From the forum thread below about traveling to France on a German visa, reproduce the passage between "Yes, a Schengen" and "show your visa...", inclusive.

◆ Excerpt to read ◆
· · · · ·
# Travel to France with germany entry visa



## arunpral (Feb 11, 2014)

Hi,
Is it possible to travel to france /italy with germany multiple entry d visa.
Iam presently staying in frankfurt. 
Regards
Arun


----------



## Donutz2 (Apr 14, 2014)

Yes, a Schengen visa generally gives access to the entire Schengen area (it will state such on the visa sticker). Ofcourse this does not apply to visa with terrotorial limitations, in which case the sticker will say "valid in: *country codes* " rather then "vaild in: Schengenstates". 

You may enter, travel through and leave through any member state. Though at the border they may ask you you show that you meet the visa criteria. If it's plausible that your travel intentions are genuine you should be alright: if you have a German Schengen visa and are landing in France but soon after heading to Germany (even better: if you have a car waiting for you or some ticket for onward transport to Germany) you should be alright. If you land in Germany, even less worries, over land you should rarely be asked to show your visa... 

Since you are currently already in Germany you can just hop in some form of transport and travel around the Schengen area. Aslong as you spent the majority of your time in Germany (C visa) or it's plausible that you will return to collect your ressidence card (D visa), you should be alright.


----------



## logbabu (Feb 17, 2014)

With the work permit that you have currently, you can very well travel across the Schengen states. But, you're not supposed to work there.


----------
· · · · ·
◆ Entries shown ◆
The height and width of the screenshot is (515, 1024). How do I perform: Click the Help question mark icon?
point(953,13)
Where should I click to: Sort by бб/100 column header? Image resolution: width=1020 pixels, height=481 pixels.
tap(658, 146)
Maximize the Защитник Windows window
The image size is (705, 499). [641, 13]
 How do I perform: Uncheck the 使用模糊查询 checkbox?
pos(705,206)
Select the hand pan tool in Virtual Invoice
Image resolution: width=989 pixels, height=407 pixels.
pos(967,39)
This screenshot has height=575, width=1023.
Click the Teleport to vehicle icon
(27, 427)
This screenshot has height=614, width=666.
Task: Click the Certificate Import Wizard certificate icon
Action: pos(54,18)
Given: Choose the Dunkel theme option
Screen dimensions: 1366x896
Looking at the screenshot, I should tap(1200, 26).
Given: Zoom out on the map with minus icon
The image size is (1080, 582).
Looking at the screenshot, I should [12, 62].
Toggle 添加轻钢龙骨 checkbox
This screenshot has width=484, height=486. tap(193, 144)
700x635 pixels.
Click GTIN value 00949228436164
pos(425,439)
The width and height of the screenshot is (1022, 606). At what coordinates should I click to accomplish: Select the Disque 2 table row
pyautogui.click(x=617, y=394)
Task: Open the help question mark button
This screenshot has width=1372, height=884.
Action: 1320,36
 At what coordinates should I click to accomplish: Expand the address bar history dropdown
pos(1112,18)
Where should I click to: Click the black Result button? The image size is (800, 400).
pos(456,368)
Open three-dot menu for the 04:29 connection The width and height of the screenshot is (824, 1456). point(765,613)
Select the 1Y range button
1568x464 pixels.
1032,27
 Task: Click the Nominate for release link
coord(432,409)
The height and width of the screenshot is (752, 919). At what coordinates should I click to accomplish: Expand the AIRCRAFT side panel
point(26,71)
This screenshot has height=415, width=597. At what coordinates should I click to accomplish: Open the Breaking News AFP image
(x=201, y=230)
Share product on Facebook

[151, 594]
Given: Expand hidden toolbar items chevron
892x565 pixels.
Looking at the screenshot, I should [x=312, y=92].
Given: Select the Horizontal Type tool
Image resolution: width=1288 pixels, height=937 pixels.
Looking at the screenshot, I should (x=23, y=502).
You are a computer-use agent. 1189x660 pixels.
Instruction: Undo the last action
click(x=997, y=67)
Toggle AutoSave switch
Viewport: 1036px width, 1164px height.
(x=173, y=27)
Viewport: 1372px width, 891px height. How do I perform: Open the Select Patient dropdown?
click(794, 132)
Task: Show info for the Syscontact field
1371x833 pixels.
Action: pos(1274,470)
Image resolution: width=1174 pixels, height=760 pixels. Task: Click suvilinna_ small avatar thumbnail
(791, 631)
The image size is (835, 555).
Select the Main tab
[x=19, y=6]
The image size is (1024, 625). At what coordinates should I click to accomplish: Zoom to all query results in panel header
· · · · ·
◆ Complete answer ◆
Yes, a Schengen visa generally gives access to the entire Schengen area (it will state such on the visa sticker). Ofcourse this does not apply to visa with terrotorial limitations, in which case the sticker will say "valid in: *country codes* " rather then "vaild in: Schengenstates". 

You may enter, travel through and leave through any member state. Though at the border they may ask you you show that you meet the visa criteria. If it's plausible that your travel intentions are genuine you should be alright: if you have a German Schengen visa and are landing in France but soon after heading to Germany (even better: if you have a car waiting for you or some ticket for onward transport to Germany) you should be alright. If you land in Germany, even less worries, over land you should rarely be asked to show your visa...